Ihre Aufgabe
Greifen Sie den folgenden Reisebericht über die Fahrt durch Kroatien nach seinem letzten Satz auf und führen Sie ihn weiter.

Die Kroaten hatten ja vor relativ kurzer Zeit echte Kriege zu ertragen, Angriffskriege, die ohne UNO-Mandat daherkamen. Wir wissen es, sehen es überall, vor allem in den Neubauten und an den Altlasten und sind erleichtert darüber, nicht der Nato anzugehören und deshalb als Österreicher herzlich willkommen geheißen zu werden (die Deutschen mag man auch noch, weil sie nicht mitgemacht hatten….).

 

car_ving_tour18_104354

Knin, der Blick vom Frühstück aus. „Malen und Kleben“ Okovi.

 

Da unsere Destination noch weit weg ist, tummeln wir uns. Martin zweigt gleich mal falsch ab und ich folge in blindem Gehorsam Richtung Sinj. Der Weg dorthin ist von einmaliger Schönheit und wiederum ohne nennenswerte Kollegen im Straßenerkehr. Niemand und nichts kommt uns dazwischen. Wir können einfach nur fahren. Wäre da nicht der bereits mit Gewebeband restaurierte Hocker der KLE, der Martin in jedes Wasser zwingt, das auf dem Weg liegt.

 

car_ving_tour18_1_8384

Peručko jezero.

 

Der Peručko – Stausee empfängt Martin in freundlicher Kühle, während ich mir bewusst mache, dass wir uns schon inmitten jenen Gebietes befinden, in dem die Karl-May-Filme zwischen 1962 und 1968 gedreht worden waren. Wir werden im Laufe unserer Reise aber noch öfters über Karl May stolpern und uns dabei nicht wundern, warum diese Landschaften als Kulissen erwählt wurden.

Martin ist wieder beledert, es geht weiter Richtung Sinj und Trilj, welche wir emotionslos durchqueren, obwohl sie so reich an erwähnenswerter Geschichte sind.

 

car_ving_tour18_104351

 

In sanften, weit geschwungenen Kurven, endlosen Geraden und kroatischer Schlagermusik mit Ukulele, Mandoline und pathetischen Sängern gelangen wir nach Cista Provo. Martins Navi möchte abbiegen, meines nicht. Kurze Lagebesprechung.

 

car_ving_tour18_1_8365

Es geht nach rechts, sagt die Straßenkarte zum Navi.

Datenauszug
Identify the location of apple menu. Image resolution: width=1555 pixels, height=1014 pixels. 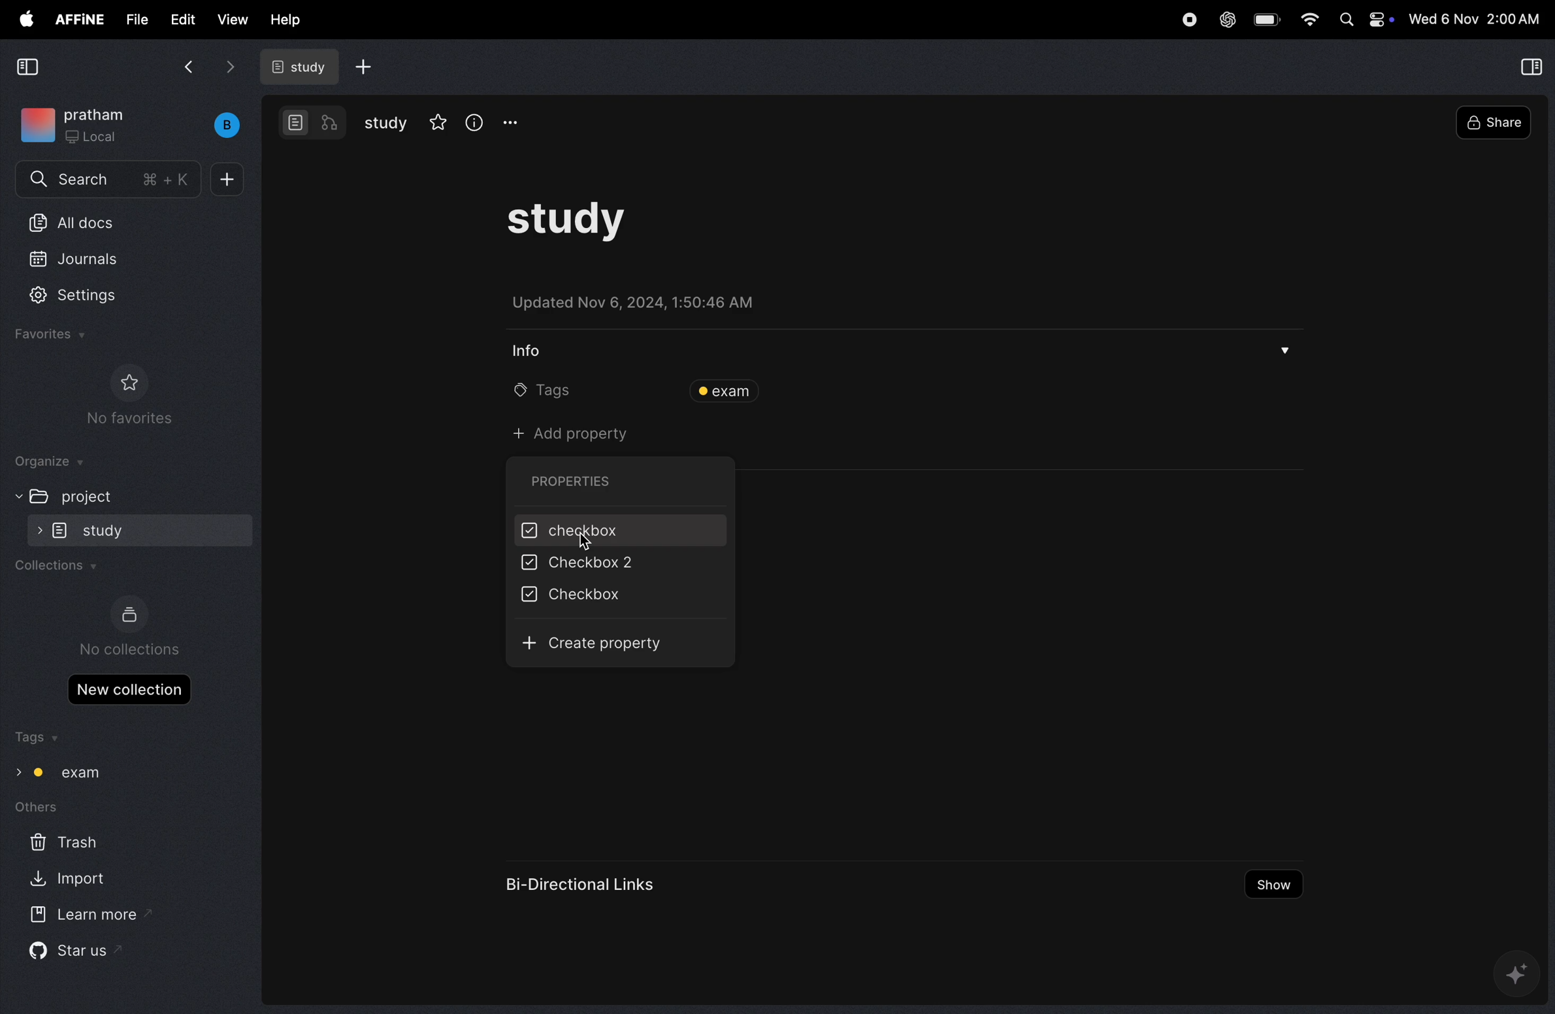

Endgültige Antwort
Wir entscheiden uns für den 90º -Abzweig und werden es nicht bereuen. Denn schon ein paar Kilomenter später werden wir mit einem OHA-Erlebnis dafür belohnt worden sein. Die 39er zieht einen langen Strich, winkelt dann ab und verfügt sich in wenige Kehren, beruhigt sich nochmal kurz und steigt danach an, den Berg hinauf bis zu einem unerwarteten Scheitelpunkt in einer unscheinbaren Linkskurve und: OHA!

 

car_ving_tour18_1_8417

Die Insel Brač, das Meer und die 8er – Küstenstraße.

 

Martin und ich parken uns ein, steigen ab bzw. aus und stehen Seite an Seite und wortlos vor dem Anblick, der an Majestät der Schöpfung und der Lust, die Straßen gleich fahren zu dürfen, eine Vollkommenheit im hedonistischen Sinn unserer Reise verwirklicht. Wir sind vereint im Genuss dessen, was wir sehen und tief verbunden durch einen identen, glückseligen, debilen Grinser.

 

car_ving_tour18_1_8425

 

So fahren wir die letzte Kehre im Tempo einer Fronleichnamsprozession und in derer Gemessenheit andächtig den felsigen Hang hinab, um uns für den restlichen Tag der 8er zu überlassen: 180 km Küstenstraße liegen vor uns, die Sonne freut sich schon auf den Feierabend, ein paar Autos sind unterwegs und wir nehmen Fahrt auf.

 

car_ving_tour18_1_8467

 

Die antike KLE mit Martin zischt ab und hinterlässt eine Feinstaubzone, ich selbst habe einige Autos vor mir und verfahre wie gewohnt: Rechts ran, warten und zwar so lange, als möglich, um Abstand zu gewinnen. So lässig der VW-Bus zu fahren ist, aber das Überholen bei höheren Geschwindigkeiten ist nur etwas für gute Nerven, denn die Geraden sind eher kurz und der Gegenverkehr im Fall ziemlich schnell unterwegs und 131 PS und 2 Tonnen und so……

Es sind sieben Minuten vergangen und erst jetzt taucht ein Auto im Rückspiegel auf. Ein schneller Start scheitert ja nicht mehr am Vorglühen, also bin ich sofort wieder auf der Bahn und weiß: Vor mir ist niemand!

Martin wartet an der bosnischen Grenze auf mich. Seinem Gesichtsausdruck nach hatte auch er die Straße genossen (grinst debil). Ganze 10 km ist die Straße durch Bosna i Hercegovina lang, bevor wir die nächste Grenze passieren und wieder in Kroatien sind.

 

car_ving_tour18_1_8496

Kurz in Bosnien-Herzegowina, Sonne hat auch kurz time-out.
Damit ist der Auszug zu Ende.